• **What to produce**
Excluding every picture, print exactly the lines from the one containing "Viewport: 295px width, 201px" through the end of the material below, both ends included.

• **Source records**

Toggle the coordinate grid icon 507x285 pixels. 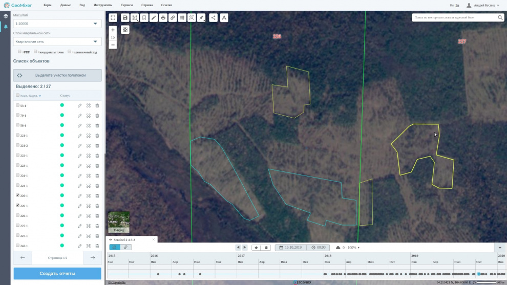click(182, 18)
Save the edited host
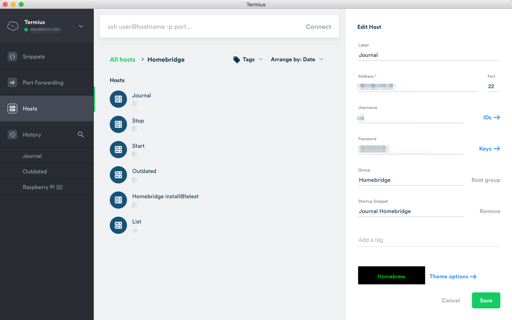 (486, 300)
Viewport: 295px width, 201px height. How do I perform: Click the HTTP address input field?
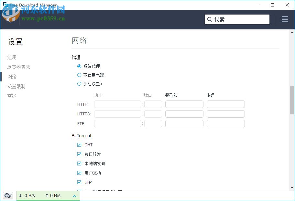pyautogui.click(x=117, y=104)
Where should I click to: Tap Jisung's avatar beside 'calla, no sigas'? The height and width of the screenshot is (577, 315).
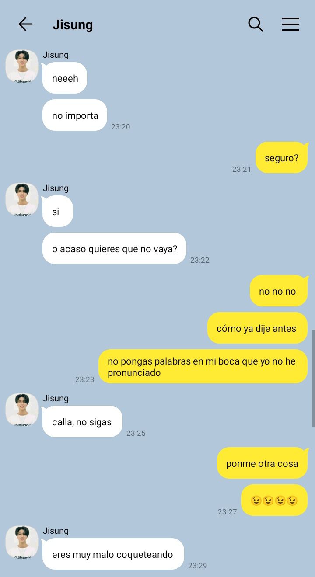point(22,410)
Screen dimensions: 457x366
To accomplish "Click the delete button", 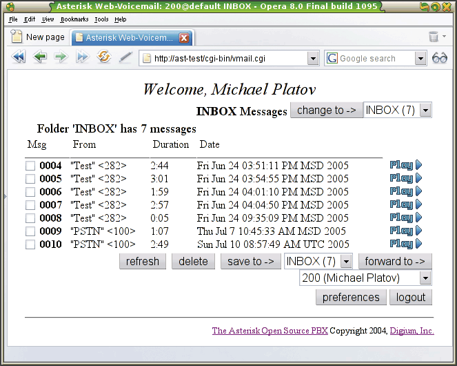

• **Problem solution**
Viewport: 295px width, 201px height. How do I perform: Click the HTTP address input field?
pyautogui.click(x=117, y=104)
Where should I click to: Tap Jisung's avatar beside 'calla, no sigas'? The height and width of the screenshot is (577, 315).
point(22,410)
Screen dimensions: 457x366
To accomplish "Click the delete button", 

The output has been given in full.